[What is needed]:
Nothing but the lines from the one containing "You are a computer-use" through the last line of the records below should be copied, exactly and without pictures.
Segment Start: Available data
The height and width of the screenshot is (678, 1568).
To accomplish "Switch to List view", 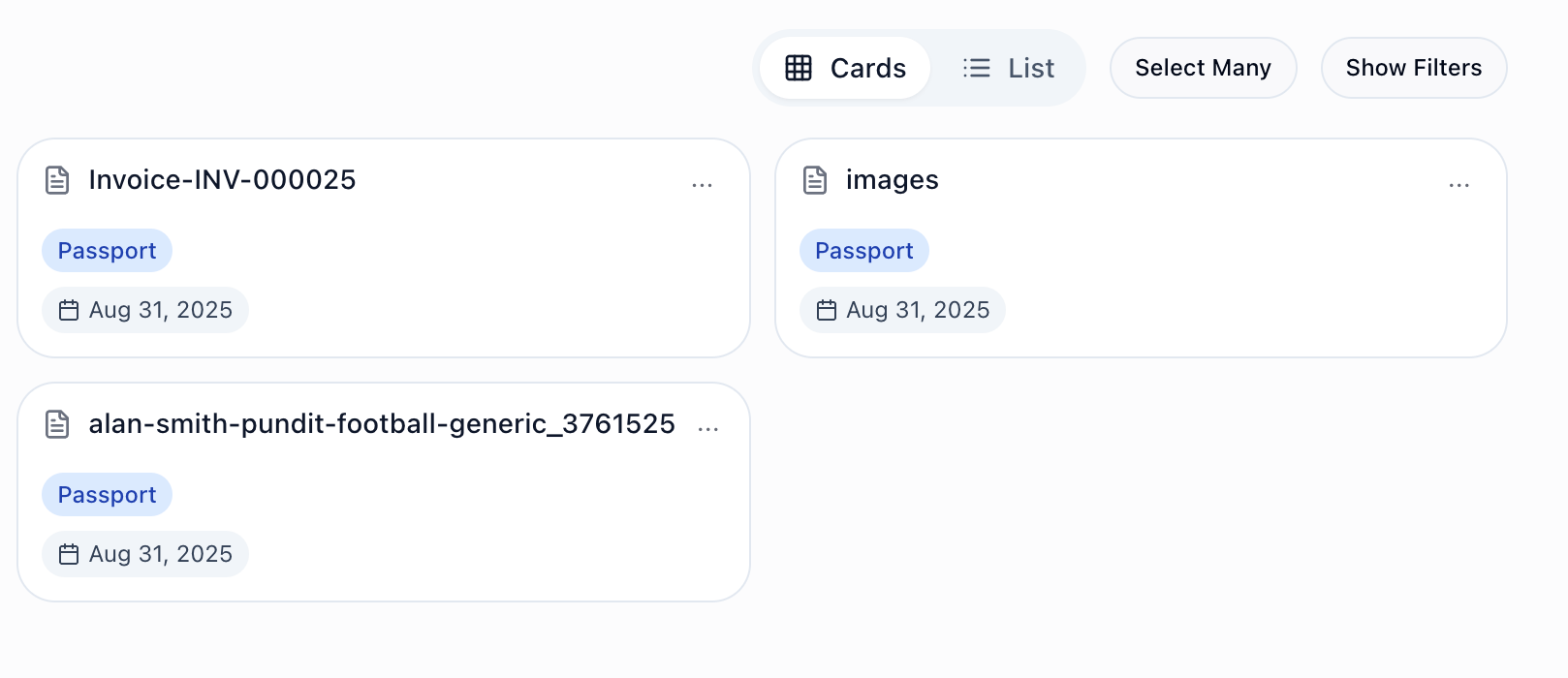I will click(x=1009, y=68).
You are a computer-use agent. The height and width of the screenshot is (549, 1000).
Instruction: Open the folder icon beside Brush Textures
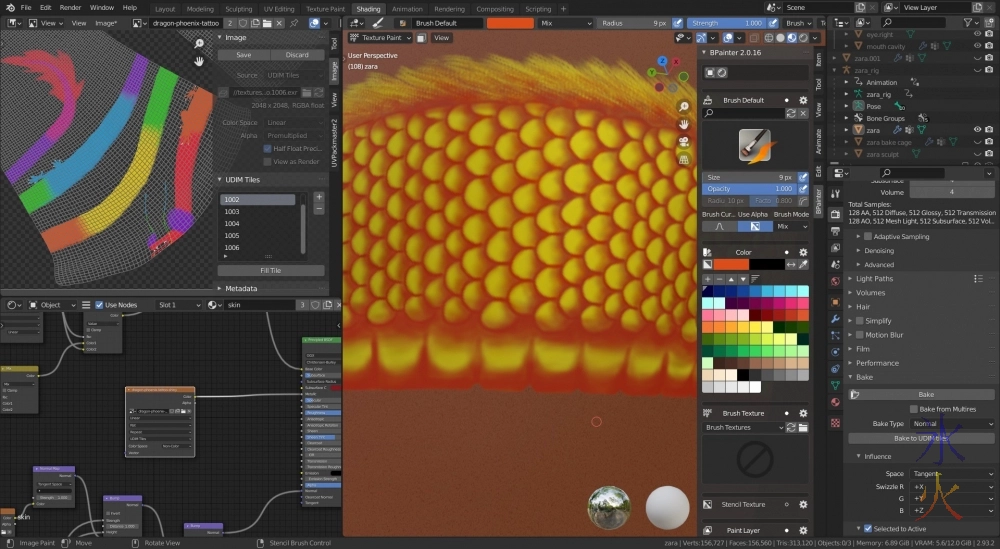pyautogui.click(x=804, y=427)
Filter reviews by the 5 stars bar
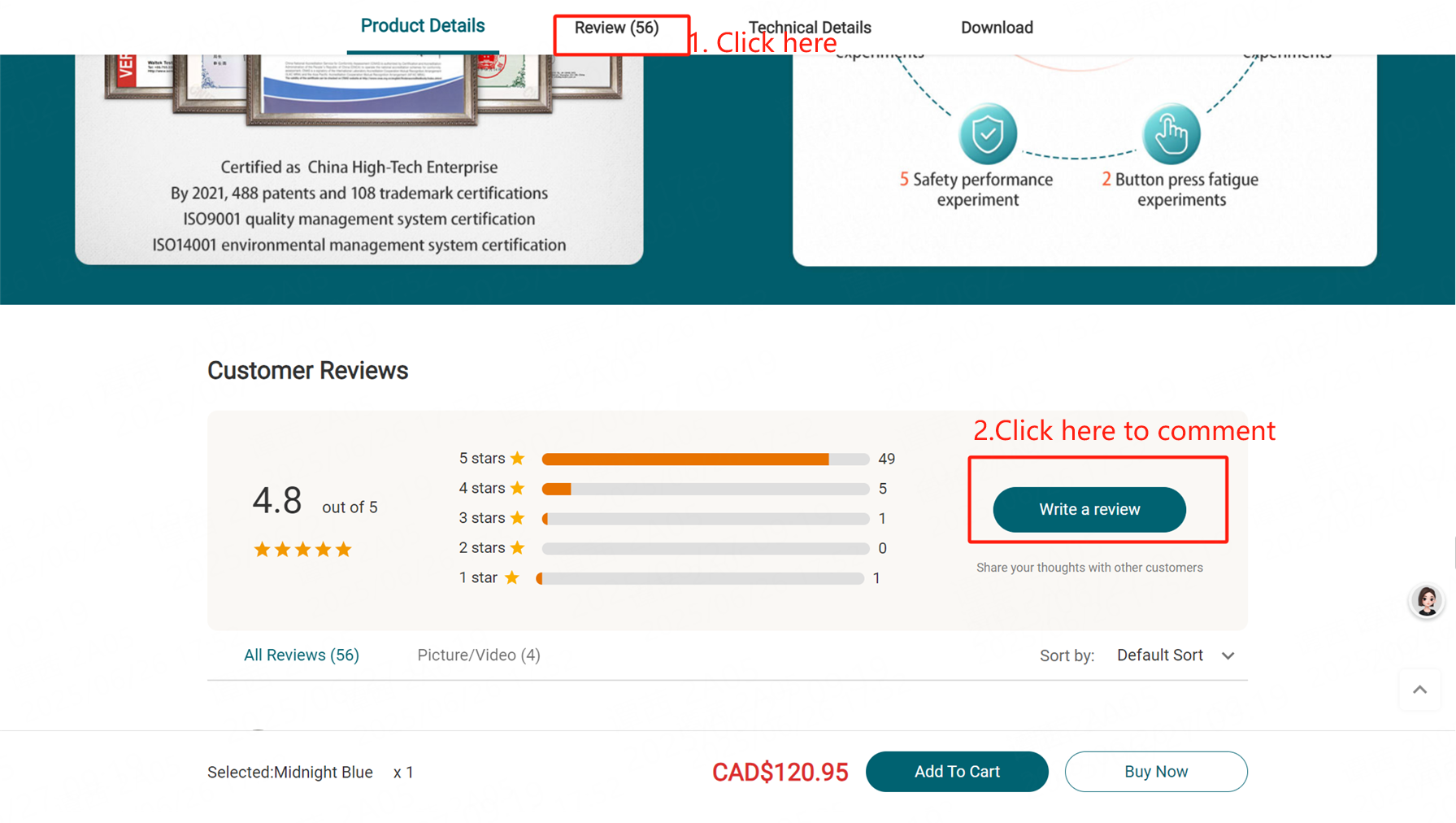The height and width of the screenshot is (823, 1456). pyautogui.click(x=705, y=459)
Segment End: Available data
[Output]:
You are a computer-use agent. The height and width of the screenshot is (549, 1000).
Instruction: Open the folder icon beside Brush Textures
pyautogui.click(x=804, y=427)
Filter reviews by the 5 stars bar
The height and width of the screenshot is (823, 1456). pyautogui.click(x=705, y=459)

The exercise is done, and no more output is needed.